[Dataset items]
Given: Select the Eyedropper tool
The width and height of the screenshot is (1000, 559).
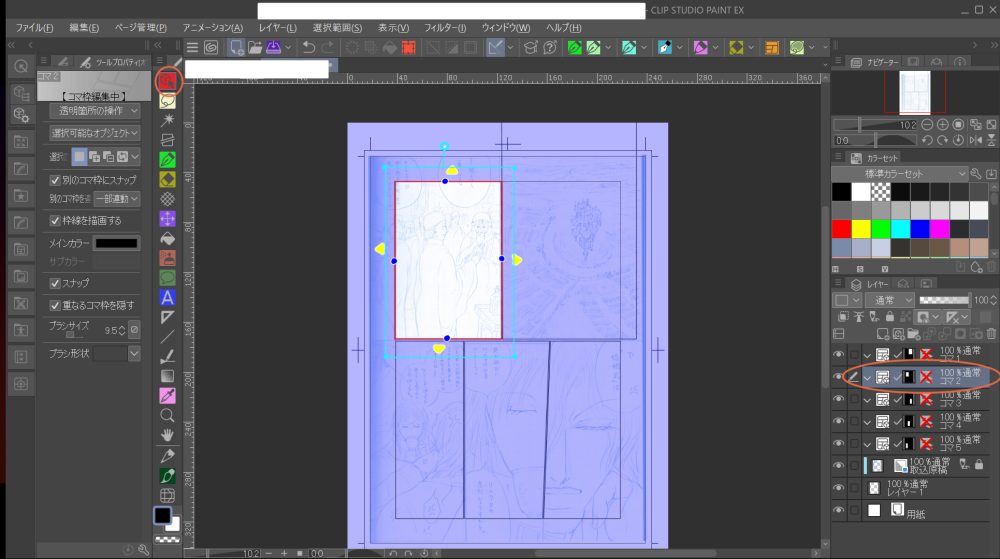Looking at the screenshot, I should 167,395.
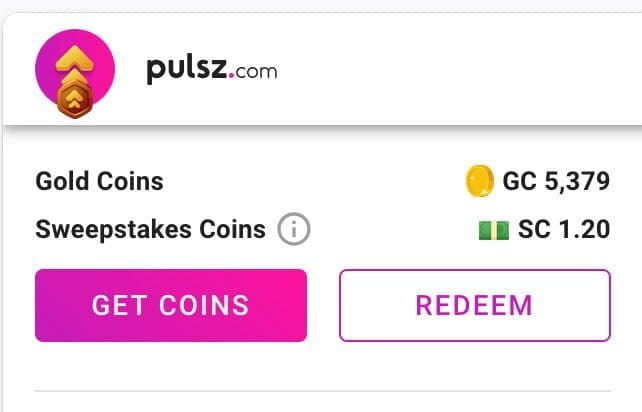Screen dimensions: 642x412
Task: Tap the GET COINS button
Action: (x=171, y=305)
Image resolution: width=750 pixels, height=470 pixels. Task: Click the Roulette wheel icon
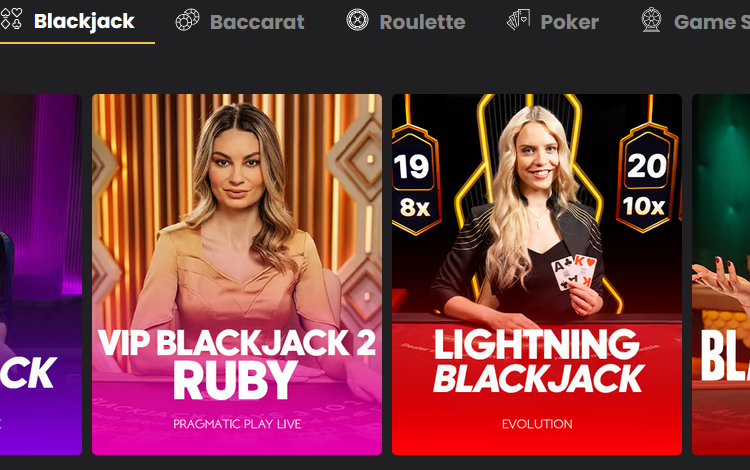(x=357, y=20)
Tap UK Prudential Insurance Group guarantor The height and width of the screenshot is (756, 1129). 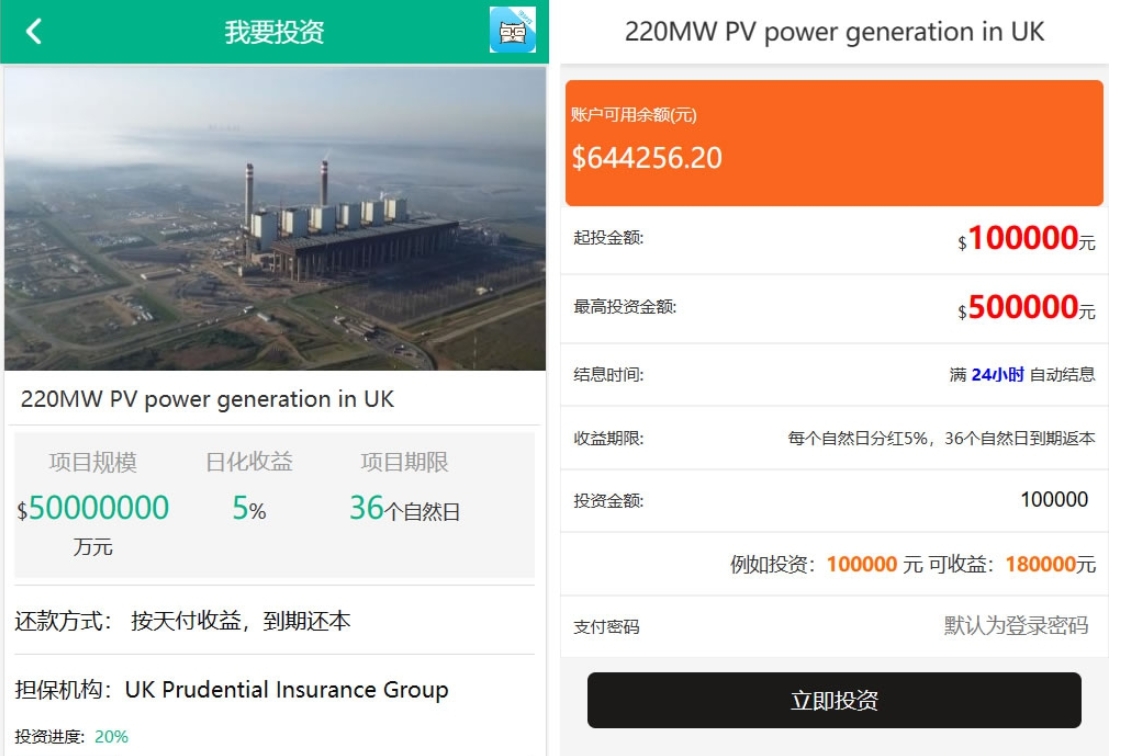coord(286,690)
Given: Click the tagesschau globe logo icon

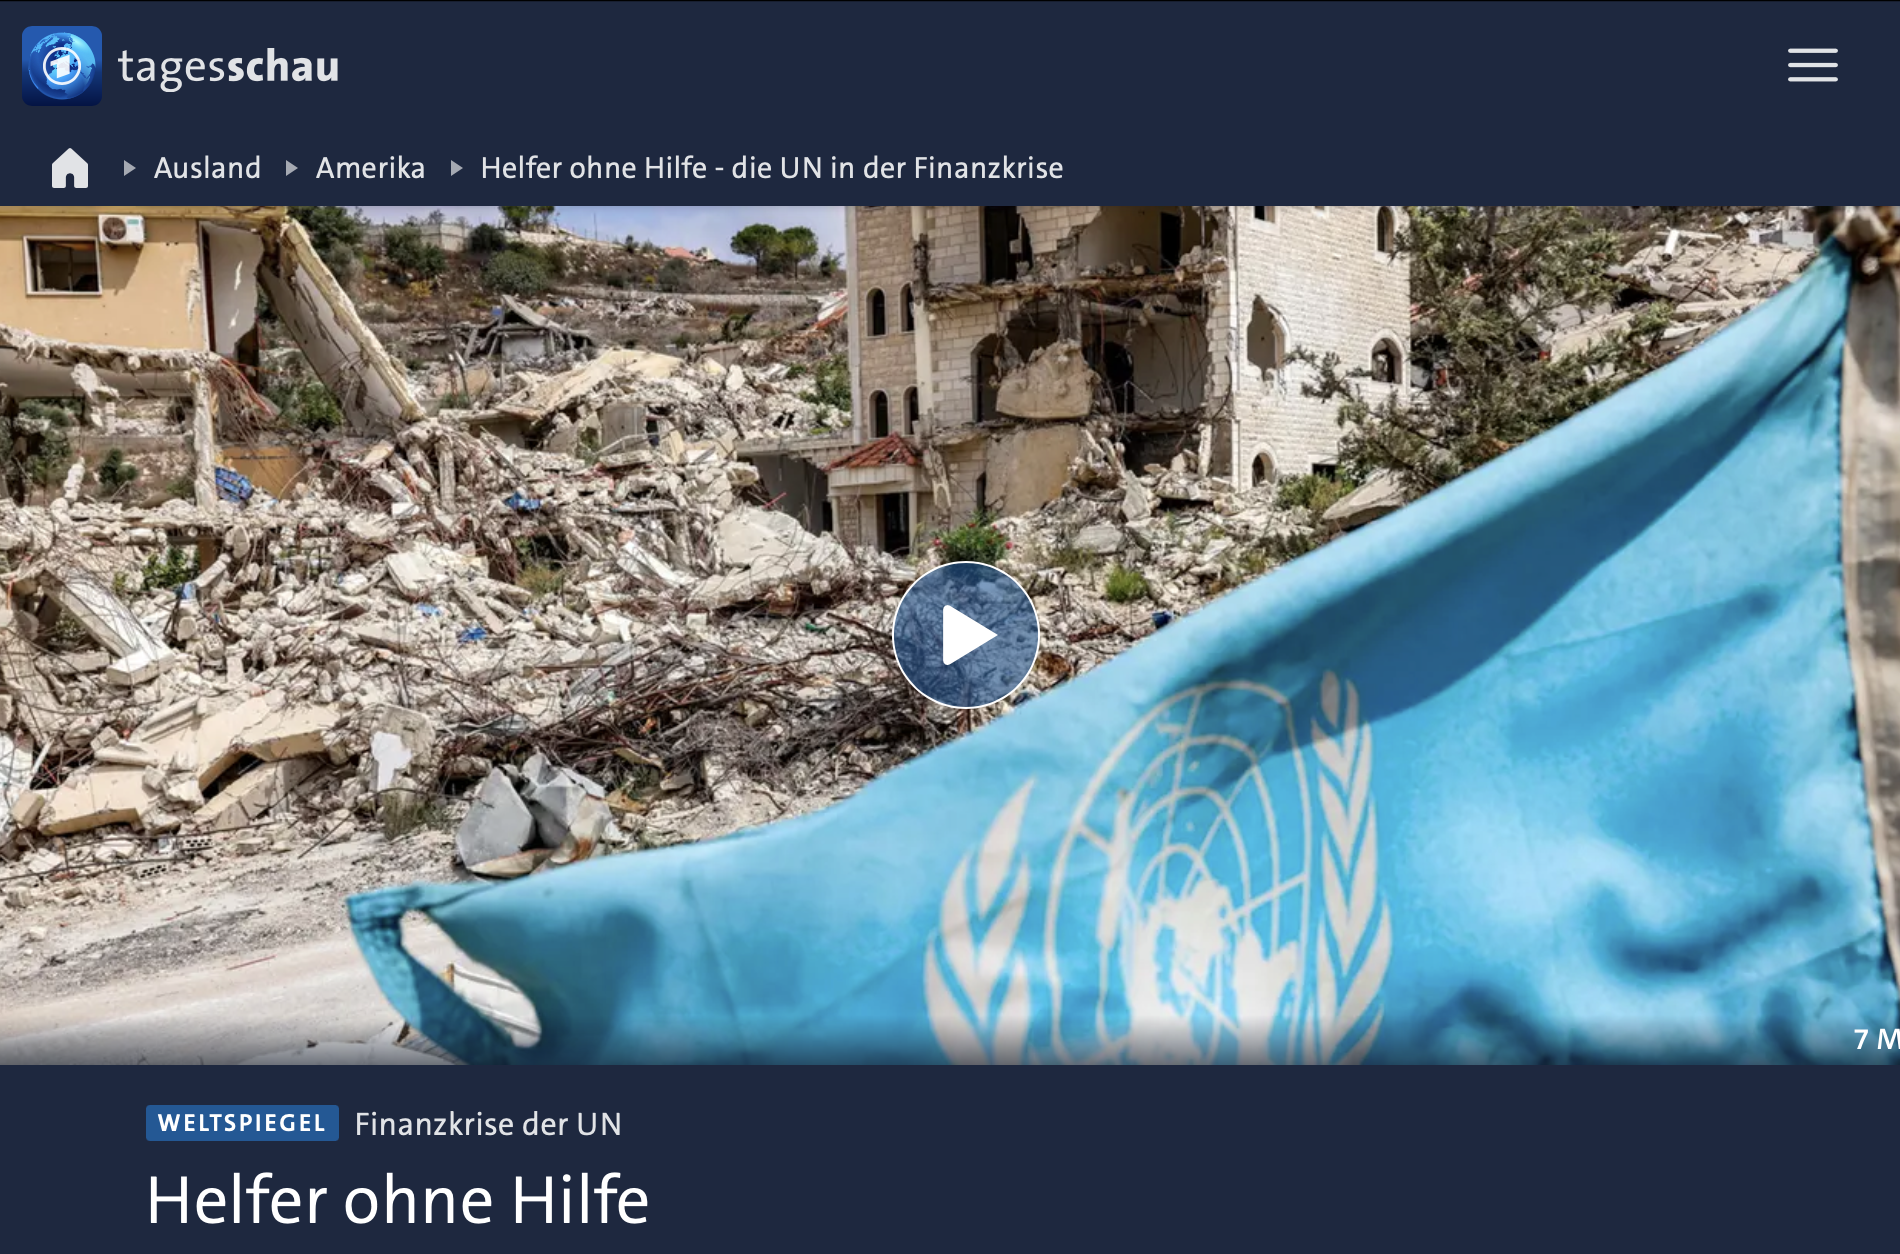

Problem description: Please say how many lines in the records above contain the word "Given", giving the number alone.

Output of the exercise: 2